Votre résultat du premier tour est à l'origine des témoignages dans Le Monde vous accusant d'avoir pratiqué la torture en Algérie. Votre réaction ?

- "C'est une machination immonde, intervenant, comme tout le monde a pu le remarquer, à cinq jours de l'élection législative. Ce qui prouve bien la nature de cette manoeuvre, qui d'ailleurs n'a pu être réalisée qu'avec l'accord et la complicité des services secrets de monsieur Bouteflika, qui, en Algérie, comme on le sait, n'est rien moins qu'un - comment dirais-je ? - qu'un dirigeant démocrate. Je ferai une conférence de presse demain, où j'aurai un témoin numéro 1 à mes côtés. J'aurai l'occasion de démonter cette machination assez facilement, parce que de toute évidence, la journaliste et le journal n'ont pas respecté la déontologie qui les aurait obligés à vérifier les sources et à vérifier les faits qui étaient allégués. Ils se seraient aperçus tout de suite que cela ne pouvait pas être moi. Si tant est que ces faits se sont produits et ne sont pas seulement des éléments de la propagande algérienne de Bouteflika..."

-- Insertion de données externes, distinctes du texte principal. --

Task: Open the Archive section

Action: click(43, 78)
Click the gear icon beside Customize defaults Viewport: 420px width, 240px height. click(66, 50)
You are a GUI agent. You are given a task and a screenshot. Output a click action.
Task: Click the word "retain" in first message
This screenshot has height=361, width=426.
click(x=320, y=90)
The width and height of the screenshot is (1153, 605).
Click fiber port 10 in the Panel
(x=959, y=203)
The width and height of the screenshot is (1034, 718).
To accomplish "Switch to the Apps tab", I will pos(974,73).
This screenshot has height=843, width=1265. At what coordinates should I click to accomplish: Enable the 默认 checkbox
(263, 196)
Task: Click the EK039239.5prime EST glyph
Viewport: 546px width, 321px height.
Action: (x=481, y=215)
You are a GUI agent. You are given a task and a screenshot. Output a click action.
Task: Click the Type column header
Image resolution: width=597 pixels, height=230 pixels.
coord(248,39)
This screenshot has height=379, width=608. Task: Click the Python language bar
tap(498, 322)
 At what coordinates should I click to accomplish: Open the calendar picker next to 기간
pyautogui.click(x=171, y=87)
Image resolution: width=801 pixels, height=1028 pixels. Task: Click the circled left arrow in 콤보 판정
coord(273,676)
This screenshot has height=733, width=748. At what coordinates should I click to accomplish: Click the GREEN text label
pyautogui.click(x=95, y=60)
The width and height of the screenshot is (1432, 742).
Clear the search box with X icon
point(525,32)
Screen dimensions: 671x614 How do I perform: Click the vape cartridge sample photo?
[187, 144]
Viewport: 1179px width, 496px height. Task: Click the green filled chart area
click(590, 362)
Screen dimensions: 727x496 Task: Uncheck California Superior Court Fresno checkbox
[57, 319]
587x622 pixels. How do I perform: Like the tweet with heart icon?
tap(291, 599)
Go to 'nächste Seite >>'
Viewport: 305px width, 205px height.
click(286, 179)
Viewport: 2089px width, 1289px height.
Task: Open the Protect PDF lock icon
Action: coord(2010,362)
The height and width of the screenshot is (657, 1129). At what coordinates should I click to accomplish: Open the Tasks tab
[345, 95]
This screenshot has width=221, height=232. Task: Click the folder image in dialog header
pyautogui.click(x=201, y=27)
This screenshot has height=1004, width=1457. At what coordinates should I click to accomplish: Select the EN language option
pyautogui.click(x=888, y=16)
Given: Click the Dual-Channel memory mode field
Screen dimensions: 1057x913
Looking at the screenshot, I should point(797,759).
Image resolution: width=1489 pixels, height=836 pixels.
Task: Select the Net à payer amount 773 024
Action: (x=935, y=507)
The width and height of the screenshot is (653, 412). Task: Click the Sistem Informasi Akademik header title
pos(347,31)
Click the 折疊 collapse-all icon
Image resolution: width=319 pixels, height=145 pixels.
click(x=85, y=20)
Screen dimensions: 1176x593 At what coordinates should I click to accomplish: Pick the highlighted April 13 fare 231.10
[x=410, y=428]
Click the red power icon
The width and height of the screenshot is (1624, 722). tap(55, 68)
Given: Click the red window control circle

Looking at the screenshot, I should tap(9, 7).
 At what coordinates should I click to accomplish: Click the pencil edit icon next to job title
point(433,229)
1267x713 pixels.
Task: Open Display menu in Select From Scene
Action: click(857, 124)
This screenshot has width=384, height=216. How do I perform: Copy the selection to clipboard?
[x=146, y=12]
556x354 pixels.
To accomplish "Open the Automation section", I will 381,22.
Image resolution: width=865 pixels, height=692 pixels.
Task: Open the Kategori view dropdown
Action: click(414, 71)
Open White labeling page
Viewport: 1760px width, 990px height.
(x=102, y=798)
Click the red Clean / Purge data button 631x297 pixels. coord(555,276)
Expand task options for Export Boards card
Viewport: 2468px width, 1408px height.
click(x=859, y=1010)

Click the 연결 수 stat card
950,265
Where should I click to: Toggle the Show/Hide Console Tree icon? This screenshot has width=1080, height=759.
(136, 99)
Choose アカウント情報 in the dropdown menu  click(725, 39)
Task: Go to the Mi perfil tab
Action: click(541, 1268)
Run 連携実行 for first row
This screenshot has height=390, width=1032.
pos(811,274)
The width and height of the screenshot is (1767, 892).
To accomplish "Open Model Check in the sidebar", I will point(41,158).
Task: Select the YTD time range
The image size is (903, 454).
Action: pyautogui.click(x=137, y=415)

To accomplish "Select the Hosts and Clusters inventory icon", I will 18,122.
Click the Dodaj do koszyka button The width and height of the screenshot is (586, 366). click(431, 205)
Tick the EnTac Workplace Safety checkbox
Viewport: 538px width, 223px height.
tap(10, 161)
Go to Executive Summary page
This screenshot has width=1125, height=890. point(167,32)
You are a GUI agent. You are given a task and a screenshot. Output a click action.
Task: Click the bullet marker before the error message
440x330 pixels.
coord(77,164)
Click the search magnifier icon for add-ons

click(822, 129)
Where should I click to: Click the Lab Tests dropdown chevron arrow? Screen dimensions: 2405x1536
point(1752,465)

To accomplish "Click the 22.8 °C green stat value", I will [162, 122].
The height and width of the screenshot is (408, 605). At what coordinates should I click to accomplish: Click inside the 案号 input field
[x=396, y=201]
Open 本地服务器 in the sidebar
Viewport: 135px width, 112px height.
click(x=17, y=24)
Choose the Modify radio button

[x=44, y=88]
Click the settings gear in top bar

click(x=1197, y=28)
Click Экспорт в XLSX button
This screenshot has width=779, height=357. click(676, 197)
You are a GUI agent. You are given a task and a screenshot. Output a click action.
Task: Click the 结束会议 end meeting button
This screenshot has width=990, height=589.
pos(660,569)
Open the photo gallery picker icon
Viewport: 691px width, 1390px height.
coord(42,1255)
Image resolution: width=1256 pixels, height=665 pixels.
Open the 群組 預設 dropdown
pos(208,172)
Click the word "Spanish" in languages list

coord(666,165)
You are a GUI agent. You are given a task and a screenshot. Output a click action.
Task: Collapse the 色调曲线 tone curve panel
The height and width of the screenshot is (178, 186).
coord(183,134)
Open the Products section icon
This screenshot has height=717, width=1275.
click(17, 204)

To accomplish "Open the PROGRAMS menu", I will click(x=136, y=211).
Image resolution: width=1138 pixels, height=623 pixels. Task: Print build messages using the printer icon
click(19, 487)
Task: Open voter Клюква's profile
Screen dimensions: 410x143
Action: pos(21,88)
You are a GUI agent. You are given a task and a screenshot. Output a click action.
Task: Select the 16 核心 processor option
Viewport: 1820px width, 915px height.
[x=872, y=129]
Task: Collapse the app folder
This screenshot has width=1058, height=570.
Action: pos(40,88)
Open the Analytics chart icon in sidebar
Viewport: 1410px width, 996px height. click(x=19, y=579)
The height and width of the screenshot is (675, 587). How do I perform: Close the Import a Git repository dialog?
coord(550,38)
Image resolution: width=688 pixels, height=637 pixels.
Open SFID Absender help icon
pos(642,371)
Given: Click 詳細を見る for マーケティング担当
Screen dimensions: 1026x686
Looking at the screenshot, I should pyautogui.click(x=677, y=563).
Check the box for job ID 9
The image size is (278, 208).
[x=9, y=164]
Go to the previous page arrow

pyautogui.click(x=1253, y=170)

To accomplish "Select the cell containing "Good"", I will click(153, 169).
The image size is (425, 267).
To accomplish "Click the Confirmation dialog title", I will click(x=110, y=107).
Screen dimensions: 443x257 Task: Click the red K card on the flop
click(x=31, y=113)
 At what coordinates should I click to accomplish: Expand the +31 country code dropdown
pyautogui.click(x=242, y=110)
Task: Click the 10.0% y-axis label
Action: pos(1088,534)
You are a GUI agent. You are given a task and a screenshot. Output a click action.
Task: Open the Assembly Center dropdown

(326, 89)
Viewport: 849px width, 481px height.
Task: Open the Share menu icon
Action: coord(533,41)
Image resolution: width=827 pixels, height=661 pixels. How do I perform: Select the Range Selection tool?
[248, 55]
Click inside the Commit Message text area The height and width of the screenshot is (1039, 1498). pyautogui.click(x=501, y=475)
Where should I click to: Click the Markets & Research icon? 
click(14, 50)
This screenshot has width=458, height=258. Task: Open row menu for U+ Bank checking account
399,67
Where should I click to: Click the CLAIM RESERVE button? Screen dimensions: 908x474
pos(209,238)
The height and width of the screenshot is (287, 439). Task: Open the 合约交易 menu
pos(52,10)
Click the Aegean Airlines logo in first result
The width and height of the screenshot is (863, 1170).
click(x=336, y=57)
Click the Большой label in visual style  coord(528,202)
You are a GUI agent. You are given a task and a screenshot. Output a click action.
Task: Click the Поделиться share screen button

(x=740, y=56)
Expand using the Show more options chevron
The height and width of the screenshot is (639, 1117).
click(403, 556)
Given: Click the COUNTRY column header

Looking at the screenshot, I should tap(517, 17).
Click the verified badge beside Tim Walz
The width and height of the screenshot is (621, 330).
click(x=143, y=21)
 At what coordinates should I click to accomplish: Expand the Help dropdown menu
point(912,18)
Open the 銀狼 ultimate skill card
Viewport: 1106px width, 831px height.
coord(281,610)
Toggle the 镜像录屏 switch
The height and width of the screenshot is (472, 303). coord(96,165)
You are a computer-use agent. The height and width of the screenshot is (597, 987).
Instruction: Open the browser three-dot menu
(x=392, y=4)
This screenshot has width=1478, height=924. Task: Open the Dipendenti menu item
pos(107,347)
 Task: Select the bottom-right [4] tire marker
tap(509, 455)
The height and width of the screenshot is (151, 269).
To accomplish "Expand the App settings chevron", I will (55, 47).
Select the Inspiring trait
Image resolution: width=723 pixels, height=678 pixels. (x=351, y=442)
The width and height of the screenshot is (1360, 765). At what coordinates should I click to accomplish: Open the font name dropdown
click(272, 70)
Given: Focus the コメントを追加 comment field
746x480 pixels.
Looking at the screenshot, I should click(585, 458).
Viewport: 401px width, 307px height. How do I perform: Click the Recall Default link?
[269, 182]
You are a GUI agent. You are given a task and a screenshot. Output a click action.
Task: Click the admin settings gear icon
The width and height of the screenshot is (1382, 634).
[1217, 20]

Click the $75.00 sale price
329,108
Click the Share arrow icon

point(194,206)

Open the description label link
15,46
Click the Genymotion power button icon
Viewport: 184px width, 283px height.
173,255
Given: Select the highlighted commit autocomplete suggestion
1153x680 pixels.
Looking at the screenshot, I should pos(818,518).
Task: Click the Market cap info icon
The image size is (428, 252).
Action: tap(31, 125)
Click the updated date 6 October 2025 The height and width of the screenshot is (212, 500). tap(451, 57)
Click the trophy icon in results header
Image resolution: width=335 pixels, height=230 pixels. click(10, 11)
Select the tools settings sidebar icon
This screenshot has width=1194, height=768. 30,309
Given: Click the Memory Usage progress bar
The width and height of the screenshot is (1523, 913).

Mais alors, votre explication ?

- "... Ou française de Chirac !"

Votre explication à ce que vous aviez déclaré au quotidien Combat, en 1962, je cite : "Je n'ai rien à cacher. J'ai torturé parce qu'il fallait le faire."

- "Mais citez aussi le démenti intervenu le lendemain ! Car si vous ne citez pas le démenti, vous faites confiance, une fois de plus, systématiquement, aux journalistes..."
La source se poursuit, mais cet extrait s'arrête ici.